光のCHEBUNBUNのレビュー・感想・評価

(2016年製作の映画)
3.5
【音楽が致命的】
近年、やたらと中上健次もとい『火まつり』を意識しつつ、作家性を滲ませた怪作が日本映画界を騒がす。『WOOD JOB』『ディストラクション・ベイビーズ』『溺れるナイフ』、そして今回大森立嗣の『光』が新たな一本を放った。

原作は三浦しをん。珍しく、原作を先に読み、もろ中上健次やんけ!とツッコミを入れつつ、イヤらしさ全開の小説に惹きこまれた。しかしながら、小説ならではの行間演出多しこの小説をどう映画化するのか?

かなり不安ながらTOHOシネマズららぽーと横浜で観てきた。紅の一点が映画を台無しにした惜しい映画だった。

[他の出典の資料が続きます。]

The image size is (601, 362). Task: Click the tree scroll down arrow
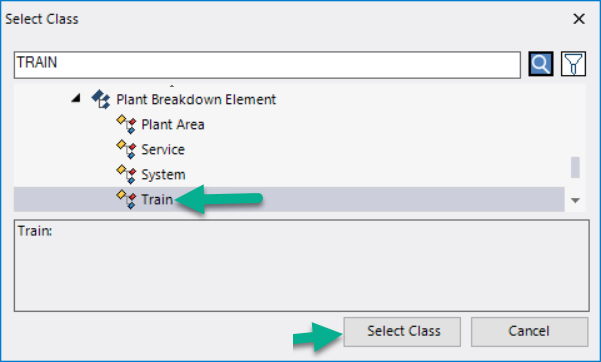pos(575,200)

荒々しい男が、主人公の妻と不倫に至る過程をバッサリ切る大胆な演出。彼と工場とのコントラスト、主人公が過去に、島に引きずり戻され狂気性が暴走するあたりをモンタージュ捌き魅せる様。大森立嗣の超絶技巧に「おっこれは傑作かもしれん。マジで『火まつり』だ!」とテンションが上がる。

し、しかし、大森立嗣の超絶技巧が暴走し、途中合間合間に挿入されるサイケデリックな音楽が、スピード感ある物語をいちいち止めて煩わしい。正直、作品のトーンは昭和犯罪もの。それも『火まつり』含め、『復讐するは我にあり』『鬼畜』あたりのなので、このサイケデリックなサウンドは水と油な関係だ。

ってことで、正直仕事終わりに観るなら『旅歌ダイアリー2』を観れば良かったと後悔残る作品でした。